Friday, July 5th 2019, 9:13 am - Temperatures were up to 6-10°C above normal
Data provided by the Copernicus Climate Change Service shows that the average temperature in Europe for June 2019 was higher than any other June on record. Compared to the average period of 1981-2010, this June was 0.1°C higher than the previous one, which was set in 2016 when a strong El Niño event affected our planet.
Record-breaking temperatures were registered in a number of countries across Europe and on average temperatures were more than 2°C above the normal.
Map 1: Map showing the anomalies in temperature (°C) estimated from ERA5 during the 5-day period of 25-29 June 2019. (Credit: ECMWF, Copernicus Climate Change Service).
Most of the record temperatures occurred in southwest Europe as very warm air was drawn in for days from Northern Africa into portions of northeast Spain, France, Germany, Switzerland, Austria, northern Italy and the Czech Republic. The end of the month was so unseasonably warm compared to the 30-year reference from 1981-2010 that temperatures were between 6 to 10°C above normal.
A low pressure area centred west of Spain and Portugal was blocked from the main atmospheric circulation pattern for 4 to 5 days, which generated a steady southerly wind flow into the region. The African heat was then amplified by clear skies and intense early summer heating, which skyrocketed temperatures into the 40°C mark across many areas of the previously mentioned countries.
Figure 1: Average June temperatures (°C) for Europe (top) and globally (bottom) from 1979 to 2019, shown as differences from long-term average values for 1981 to 2010. June 2019 is highlighted. Data source: ERA5 (credit: ECMWF, Copernicus Climate Change Service).
Although this heat episode was not as persistent as that recorded in 2018, it was very intense. Europe as a whole was on average 1°C above the previous June record set back in 1999 and about 1°C higher than expected from recent decade trends. Looking back at temperature data since 1850, the June 2019 European-average temperature was more than 3°C higher than the average for 1850-1900.

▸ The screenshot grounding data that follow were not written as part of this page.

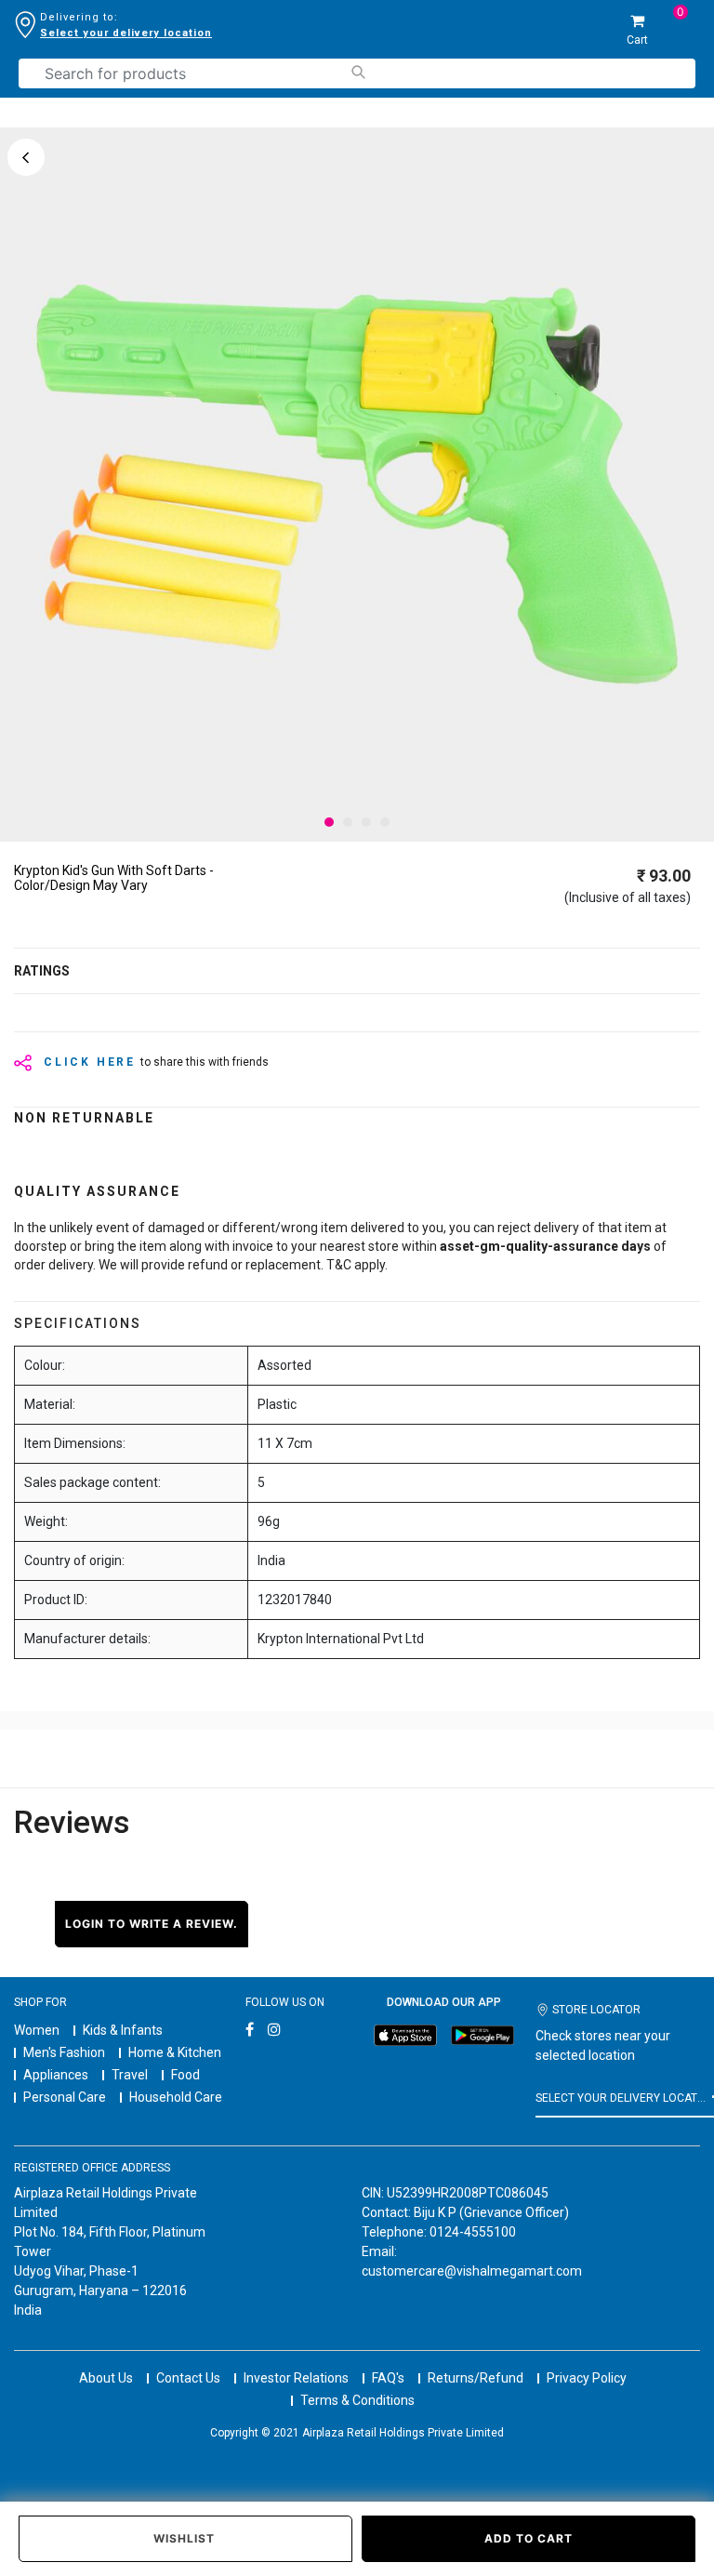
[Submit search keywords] (357, 72)
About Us (106, 2377)
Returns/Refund (475, 2377)
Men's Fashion (64, 2052)
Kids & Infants (123, 2030)
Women (37, 2030)
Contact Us (188, 2377)
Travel (130, 2074)
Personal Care (64, 2097)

It is still too early to attribute this intense June 2019 heat across Europe to climate change, but we do know that heat waves of this sort are expected to occur more frequently across different regions of Earth as greenhouse gas emissions continue to escalate.
THE NORTH AMERICAN IMPACT
While climate data proved that this past June was the warmest June on record globally, much of North America experienced a chilly June. Temperatures trended anywhere from a couple of degrees below seasonal to 4 degrees C below normal near the Great Lakes. including Ontario and parts of the U.S. Midwest.
Areas that experienced a warmer than normal June were Alaska and parts of Nunavut including the majority of Baffin Island.